# Lens Compatibility?



## SezzyKezzy (Sep 26, 2011)

I own a Canon 1000D and got numerous lenses for this camera, namely, a Tamron 10-24mm and a Tamron 70-300mm. However, I've recently started using film.
I'm wondering if these lenses will be compatible with my film SLR, a Canon 3000V.

I also have a Nissin Di622 external flash, which worked on my Canon 1000D, I'm also wondering if this'll work on my Canon 3000V

Thanks, Sarah.


----------



## bentcountershaft (Sep 26, 2011)

The 70-300 will work, but the 10-24 I think is an EF-S mount which will not.  Not sure on the flash.


----------



## Big Mike (Sep 26, 2011)

Welcome to the forum.  

Your Tamron 10-24mm is a Di-II lens, which is Tamron's way of saying that it's only meant to work with digital SLR camera with an APS-C sized sensor (crop sensor).  So even though you could put that lens onto your Canon film SLR, you would get a circle in the middle of the frame, with black corners (vignetting).    The 70-300mm should work with no problems, although it won't 'feel' as long on the film camera.

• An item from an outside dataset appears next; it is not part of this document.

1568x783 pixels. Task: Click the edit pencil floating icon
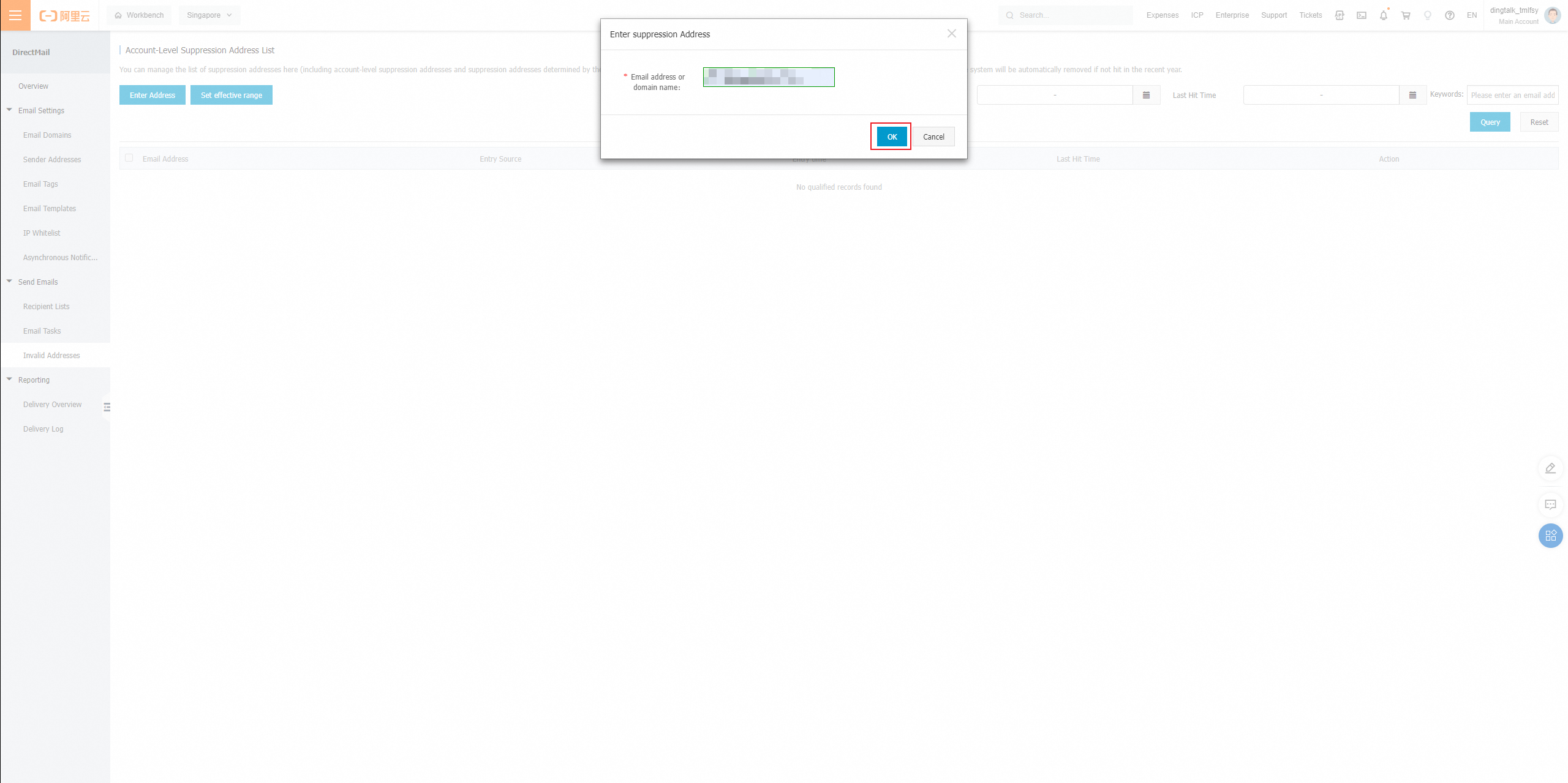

Overall, any canon EF lens, will work on any EOS camera.  The thing to watch out for, is that EF-*S* lenses (like Tamron Di-II) are only truly compatible with APS-S digital cameras (all the Rebels, XX bodies and the 7D).  They are not really compatible with 35mm film SLRs or full frame digital cameras like the 5D.  

As for the flash, it's hard to say.  As far as I understand, the old Canon film cameras aren't rated as high for flash sync voltage, as the new digital cameras.  To really know if it's save to use the flash on that film camera, you would have to look up (or measure) the flash trigger voltage.  You would also have to look up the rated max voltage for that camera...which might be as low as 6 volts (your 1000D is probably good up to 250 volts.)

You could buy something like a Wein 'Safe Sync' to protect the camera from the flash, or you could get a wireless flash trigger.


----------



## Big Mike (Sep 26, 2011)

bentcountershaft said:


> The 70-300 will work, but the 10-24 I think is an EF-S mount which will not.  Not sure on the flash.


Other lens companies don't use Canon's EF-S mount, which would physically prevent the lens from attaching to the camera.  But as I mentioned, they are designed to work only will the digital bodies.  They can be mounted and used, but there will be serious vignetting.


----------